Judging from the number of recent hits at the Other Nations pig wrestling page, there’s a whole lotta squealin’ goin’ on the world over. That, or word’s out about how those crazy Americans like to get down at their summer galas of animal abuse otherwise known as county fairs, 4-H fairs, and rodeos. Recently, website visitors from as close as Canada and as far as Sri Lanka and Mauritius have accessed the page, while on the home front, folks from all four corners of the U.S. and states in-between have visited. In all honesty, the website doesn’t get much traffic, but fully 55-65% of recent hits have landed at pig wrestling. It’s summer again in America.

Look, I know what you’re thinking: OK, pig wrestling is one thing…but what about sheep dressing? Where does that fit into the panoply of nonhuman animal use and abuse? And…what the heck is it, anyhow?

Three girls, ages 10 and 11, were teamed up. According to one contestant,

That brings me to another ad the local paper recently ran–for the Ronan (MT) Pioneer Days (Facebook).

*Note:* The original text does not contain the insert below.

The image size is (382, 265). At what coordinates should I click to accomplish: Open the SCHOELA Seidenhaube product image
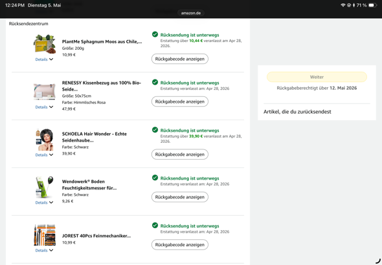[44, 140]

What caught my eye was the Kiddie Slicker Rodeo with “events not limited to” kids’ sheep riding (often more muscularly called mutton bustin’), kids’ sheep dressing (photo), calf cash race, chicken scramble (photo), pig scramble (photo), and calf dressing. Now, take a moment to catch your breath upon contemplating how those events will play out and the gamut of emotions–from garden variety fear to panic to terror–these docile, domesticated animals will experience as they’re chased and manhandled by screaming mobs of children vying for glory. (Click here for a picture from a previous year that looks, for all the world, like a calf being assaulted. Not sure what the event is as the photo’s cutline doesn’t match the picture, but it’s likely the calf cash race.)

It occurs to me–and perhaps you, too–that such abusive behavior masquerading as “good, old-fashioned fun” provides an important lesson for young kids being schooled in the ways of animal agriculture: Animals are property at our disposal. Their fear and pain–if we acknowledge that these exist at all–must be discounted and disregarded. This is no time and place for compassion. After all, the boy who forces clothing onto a frightened calf today might very well be the man who cruelly ropes one by the neck in the rodeo arena tomorrow. Livestock animals, who have the “dubious distinction of existing to die” (to quote from research on the 4-H livestock program), must not be seen as individuals who think and feel, but as classes of commodities. Consider the fact that chickens and calves in the scramble events have money attached to their bodies and the lesson is complete: Not only do you “win” when you dominate animals, but you profit from it, too.

Bullies are made, not born. They’re made at sheep dressing competitions and pig wrestling matches. They develop and hone their callous disregard for sentient others at calf cash races and chicken scrambles, events that are presented to them as normal and fun. Why? Because to perpetuate itself, animal agriculture requires that children embrace the lessons of speciesism. One could even posit the idea that animal ag victimizes not only animals, but children, too.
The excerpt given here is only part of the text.